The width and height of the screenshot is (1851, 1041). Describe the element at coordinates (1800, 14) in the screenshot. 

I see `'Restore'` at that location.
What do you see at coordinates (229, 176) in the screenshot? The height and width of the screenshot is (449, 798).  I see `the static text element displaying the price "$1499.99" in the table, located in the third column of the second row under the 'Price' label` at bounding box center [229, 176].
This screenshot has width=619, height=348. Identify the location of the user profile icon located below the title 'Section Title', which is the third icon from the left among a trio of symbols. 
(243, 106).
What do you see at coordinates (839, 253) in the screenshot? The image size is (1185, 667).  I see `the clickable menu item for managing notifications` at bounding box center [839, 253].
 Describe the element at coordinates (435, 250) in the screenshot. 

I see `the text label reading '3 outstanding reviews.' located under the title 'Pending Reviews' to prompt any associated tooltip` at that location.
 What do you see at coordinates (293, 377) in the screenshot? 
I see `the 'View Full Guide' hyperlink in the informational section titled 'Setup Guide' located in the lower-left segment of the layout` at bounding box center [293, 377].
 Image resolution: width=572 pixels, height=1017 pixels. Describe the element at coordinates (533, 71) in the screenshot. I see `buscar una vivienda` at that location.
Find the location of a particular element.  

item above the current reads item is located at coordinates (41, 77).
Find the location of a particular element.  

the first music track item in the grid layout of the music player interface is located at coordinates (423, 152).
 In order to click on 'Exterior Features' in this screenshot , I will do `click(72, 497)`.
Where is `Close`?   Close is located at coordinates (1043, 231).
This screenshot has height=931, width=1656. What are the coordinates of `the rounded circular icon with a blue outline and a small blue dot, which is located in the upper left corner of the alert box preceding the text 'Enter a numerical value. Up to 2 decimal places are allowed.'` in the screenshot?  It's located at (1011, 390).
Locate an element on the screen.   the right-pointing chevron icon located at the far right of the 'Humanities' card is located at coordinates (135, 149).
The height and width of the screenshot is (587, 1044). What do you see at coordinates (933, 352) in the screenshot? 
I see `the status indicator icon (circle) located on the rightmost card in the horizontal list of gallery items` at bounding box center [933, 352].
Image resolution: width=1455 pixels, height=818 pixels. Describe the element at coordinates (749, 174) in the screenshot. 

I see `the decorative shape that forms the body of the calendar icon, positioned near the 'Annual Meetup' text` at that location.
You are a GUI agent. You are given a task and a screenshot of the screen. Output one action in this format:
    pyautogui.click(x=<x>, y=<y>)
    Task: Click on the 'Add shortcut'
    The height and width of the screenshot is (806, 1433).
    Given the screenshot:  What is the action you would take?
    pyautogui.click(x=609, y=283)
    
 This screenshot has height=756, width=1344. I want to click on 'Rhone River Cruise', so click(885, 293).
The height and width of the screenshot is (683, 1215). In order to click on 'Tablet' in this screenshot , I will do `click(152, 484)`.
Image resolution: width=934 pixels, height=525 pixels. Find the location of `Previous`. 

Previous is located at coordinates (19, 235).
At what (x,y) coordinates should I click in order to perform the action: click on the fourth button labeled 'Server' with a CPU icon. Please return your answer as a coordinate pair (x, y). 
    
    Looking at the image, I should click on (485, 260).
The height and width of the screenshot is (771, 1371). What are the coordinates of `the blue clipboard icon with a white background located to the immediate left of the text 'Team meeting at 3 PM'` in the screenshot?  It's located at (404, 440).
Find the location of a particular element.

GIVEN PROBLEM: Reproduce the data from the line containing "In order to click on 'Exterior" up to and including the line containing "Locate an element", replacing "Exterior Features" with "Interior Features" and leaving everything else unchanged.

RESULT FOR THIS TASK:
 In order to click on 'Interior Features' in this screenshot , I will do `click(72, 497)`.
Where is `Close`?   Close is located at coordinates (1043, 231).
This screenshot has height=931, width=1656. What are the coordinates of `the rounded circular icon with a blue outline and a small blue dot, which is located in the upper left corner of the alert box preceding the text 'Enter a numerical value. Up to 2 decimal places are allowed.'` in the screenshot?  It's located at (1011, 390).
Locate an element on the screen.   the right-pointing chevron icon located at the far right of the 'Humanities' card is located at coordinates (135, 149).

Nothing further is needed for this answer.